> [TASK BRIEF]: Would you please transcribe exactly the lines from the one containing "You are a GUI" through the end of the material below, and only those?

______________________________

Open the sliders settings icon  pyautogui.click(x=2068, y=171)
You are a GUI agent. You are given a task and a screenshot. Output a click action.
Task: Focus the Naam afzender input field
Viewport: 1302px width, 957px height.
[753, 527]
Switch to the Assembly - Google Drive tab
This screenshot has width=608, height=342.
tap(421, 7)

______________________________

> [ANSWER BOX]:
You are a GUI agent. You are given a task and a screenshot. Output a click action.
Task: Focus the Naam afzender input field
Viewport: 1302px width, 957px height.
[753, 527]
Switch to the Assembly - Google Drive tab
This screenshot has width=608, height=342.
tap(421, 7)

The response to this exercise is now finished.